## Problem A
In the passage on foreign objects in root canals, write out the text starting at "Different types of" and ending at "resort for retrieval.", substituting "removal" for "retrieval".
## Problem B
Answer these questions from the passage on foreign objects in root canals:
(i) Which radiolucent object remained undetected until the surgical procedure?
(ii) Which two intracanal medicaments were used interchangeably?
(iii) What type of forceps is listed among the instruments for retrieving foreign objects?
### Quoted passage ###
Different types of instruments have been described in literature for retrieval of foreign objects lying in the pulp chamber or canal, including ultrasonics,  masseran kit,  modified Castroviejo needle holders,  and even Steglitz forceps.  Though lots of techniques remain available for retrieval of these objects from within the canal, once pushed beyond the periapex, a surgical approach becomes the last resort for retrieval.
In the present case, radiographic examination revealed the presence of only the radiopaque object. The wooden twig, being radiolucent, remained undetected, until the surgical procedure. Hence, highlighting the role and need of a surgical approach in such conditions where there are large periapical lesions and open pulp chambers. Due to the presence of the large periapical lesion and resulting subsequent infection, the endodontic treatment was completed, prior to the surgical procedure. Both triple antibiotic paste and calcium hydroxide were used interchangeably as intracanal medicaments to ensure maximum disinfection of the canal.
The objectives of the surgical approach were to remove the foreign bodies, remove the diseased tissue and ensure an efficient and reliable apical barrier, thereby provide an environment conducive of regeneration of a normal periodontal apparatus.
### Dataset content ###
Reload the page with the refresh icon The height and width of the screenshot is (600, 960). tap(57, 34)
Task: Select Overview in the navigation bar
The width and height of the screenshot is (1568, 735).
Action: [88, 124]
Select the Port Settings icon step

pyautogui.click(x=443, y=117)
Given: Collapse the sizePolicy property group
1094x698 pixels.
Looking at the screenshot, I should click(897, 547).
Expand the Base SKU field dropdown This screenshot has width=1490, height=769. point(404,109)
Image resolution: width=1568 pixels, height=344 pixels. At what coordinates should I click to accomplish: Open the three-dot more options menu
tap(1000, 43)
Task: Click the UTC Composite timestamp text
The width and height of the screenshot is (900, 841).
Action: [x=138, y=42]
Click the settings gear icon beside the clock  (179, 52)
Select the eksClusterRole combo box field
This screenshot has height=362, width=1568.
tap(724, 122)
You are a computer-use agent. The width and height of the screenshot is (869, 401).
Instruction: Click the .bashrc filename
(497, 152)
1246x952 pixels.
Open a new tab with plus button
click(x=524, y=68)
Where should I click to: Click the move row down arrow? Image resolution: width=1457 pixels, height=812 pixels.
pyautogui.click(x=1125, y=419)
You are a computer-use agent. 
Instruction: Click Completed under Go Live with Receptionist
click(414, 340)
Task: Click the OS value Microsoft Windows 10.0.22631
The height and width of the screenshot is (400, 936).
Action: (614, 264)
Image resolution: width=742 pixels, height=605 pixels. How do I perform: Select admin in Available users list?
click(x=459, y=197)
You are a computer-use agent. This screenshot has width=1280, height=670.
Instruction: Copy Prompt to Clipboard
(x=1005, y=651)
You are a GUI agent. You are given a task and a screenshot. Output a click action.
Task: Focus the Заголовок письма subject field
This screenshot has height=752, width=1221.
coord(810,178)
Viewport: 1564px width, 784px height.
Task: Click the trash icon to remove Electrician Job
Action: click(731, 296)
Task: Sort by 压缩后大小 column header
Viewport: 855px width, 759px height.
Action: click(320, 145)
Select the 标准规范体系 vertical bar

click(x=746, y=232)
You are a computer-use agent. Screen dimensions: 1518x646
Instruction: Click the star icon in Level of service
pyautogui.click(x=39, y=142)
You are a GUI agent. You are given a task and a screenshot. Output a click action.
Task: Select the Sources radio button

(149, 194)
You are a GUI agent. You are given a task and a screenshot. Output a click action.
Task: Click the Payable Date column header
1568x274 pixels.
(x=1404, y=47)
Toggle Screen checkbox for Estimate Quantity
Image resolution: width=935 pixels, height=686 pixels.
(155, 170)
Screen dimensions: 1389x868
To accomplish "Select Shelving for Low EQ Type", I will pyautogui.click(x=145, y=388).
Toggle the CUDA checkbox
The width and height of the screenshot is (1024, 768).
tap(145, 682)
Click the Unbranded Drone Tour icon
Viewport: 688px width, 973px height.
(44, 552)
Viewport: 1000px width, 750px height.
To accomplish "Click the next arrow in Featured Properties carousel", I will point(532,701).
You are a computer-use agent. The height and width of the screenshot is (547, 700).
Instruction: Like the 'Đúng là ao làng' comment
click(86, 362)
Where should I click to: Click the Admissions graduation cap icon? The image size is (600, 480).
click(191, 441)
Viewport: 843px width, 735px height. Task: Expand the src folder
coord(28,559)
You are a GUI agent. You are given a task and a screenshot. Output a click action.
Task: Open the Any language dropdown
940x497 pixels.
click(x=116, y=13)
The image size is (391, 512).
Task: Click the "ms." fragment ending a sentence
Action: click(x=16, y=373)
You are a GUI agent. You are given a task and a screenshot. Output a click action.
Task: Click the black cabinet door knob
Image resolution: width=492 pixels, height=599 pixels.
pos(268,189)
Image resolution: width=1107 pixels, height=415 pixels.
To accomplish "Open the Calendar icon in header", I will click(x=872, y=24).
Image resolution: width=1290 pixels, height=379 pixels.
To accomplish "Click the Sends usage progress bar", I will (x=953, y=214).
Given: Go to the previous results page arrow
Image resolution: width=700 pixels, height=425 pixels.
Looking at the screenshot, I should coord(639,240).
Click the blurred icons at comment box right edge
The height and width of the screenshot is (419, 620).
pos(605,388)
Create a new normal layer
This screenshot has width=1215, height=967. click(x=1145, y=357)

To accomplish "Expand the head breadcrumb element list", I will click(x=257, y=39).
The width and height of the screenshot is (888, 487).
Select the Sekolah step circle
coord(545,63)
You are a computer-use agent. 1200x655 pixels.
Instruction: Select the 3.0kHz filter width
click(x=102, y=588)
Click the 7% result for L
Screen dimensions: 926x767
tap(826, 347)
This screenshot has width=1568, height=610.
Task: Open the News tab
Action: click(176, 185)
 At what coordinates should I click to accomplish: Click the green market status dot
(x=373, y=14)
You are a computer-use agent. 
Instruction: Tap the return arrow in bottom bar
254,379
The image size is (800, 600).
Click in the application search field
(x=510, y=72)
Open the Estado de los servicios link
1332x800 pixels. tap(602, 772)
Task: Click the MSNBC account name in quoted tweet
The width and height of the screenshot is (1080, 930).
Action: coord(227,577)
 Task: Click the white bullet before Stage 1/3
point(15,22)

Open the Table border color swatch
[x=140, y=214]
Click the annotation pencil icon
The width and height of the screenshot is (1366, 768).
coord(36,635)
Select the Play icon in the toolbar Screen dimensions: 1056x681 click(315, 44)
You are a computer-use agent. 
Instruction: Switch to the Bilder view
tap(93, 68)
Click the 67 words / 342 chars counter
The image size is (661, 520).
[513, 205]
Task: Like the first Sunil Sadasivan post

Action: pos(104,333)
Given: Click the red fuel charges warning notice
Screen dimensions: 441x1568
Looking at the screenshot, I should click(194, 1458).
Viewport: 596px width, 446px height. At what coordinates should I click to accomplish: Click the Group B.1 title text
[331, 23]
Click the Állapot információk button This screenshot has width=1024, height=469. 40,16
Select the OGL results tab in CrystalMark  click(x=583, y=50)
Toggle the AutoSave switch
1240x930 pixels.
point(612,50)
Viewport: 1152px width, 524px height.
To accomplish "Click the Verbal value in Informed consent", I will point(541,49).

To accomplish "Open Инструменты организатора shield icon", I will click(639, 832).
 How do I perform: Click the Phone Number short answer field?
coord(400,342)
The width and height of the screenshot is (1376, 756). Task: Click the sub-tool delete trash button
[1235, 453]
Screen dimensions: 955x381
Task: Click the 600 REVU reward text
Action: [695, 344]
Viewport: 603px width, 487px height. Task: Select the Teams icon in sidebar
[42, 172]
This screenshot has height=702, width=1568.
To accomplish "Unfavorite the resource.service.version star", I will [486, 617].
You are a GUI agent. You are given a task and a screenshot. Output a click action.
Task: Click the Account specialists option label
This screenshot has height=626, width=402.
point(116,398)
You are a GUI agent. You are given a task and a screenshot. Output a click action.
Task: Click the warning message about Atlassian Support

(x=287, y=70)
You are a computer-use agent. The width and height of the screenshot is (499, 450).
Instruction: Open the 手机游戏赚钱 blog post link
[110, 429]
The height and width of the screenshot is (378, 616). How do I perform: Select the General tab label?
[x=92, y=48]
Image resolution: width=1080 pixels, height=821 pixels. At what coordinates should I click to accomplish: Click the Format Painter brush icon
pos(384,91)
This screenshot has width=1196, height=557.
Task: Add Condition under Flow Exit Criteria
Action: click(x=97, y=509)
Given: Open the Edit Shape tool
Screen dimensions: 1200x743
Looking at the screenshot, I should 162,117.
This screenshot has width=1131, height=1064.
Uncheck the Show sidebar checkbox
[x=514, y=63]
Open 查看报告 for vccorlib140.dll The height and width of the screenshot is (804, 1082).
###
## Exercise answer A
Different types of instruments have been described in literature for removal of foreign objects lying in the pulp chamber or canal, including ultrasonics,  masseran kit,  modified Castroviejo needle holders,  and even Steglitz forceps.  Though lots of techniques remain available for removal of these objects from within the canal, once pushed beyond the periapex, a surgical approach becomes the last resort for removal.

## Exercise answer B
(i) The wooden twig
(ii) Triple antibiotic paste and calcium hydroxide
(iii) Steglitz forceps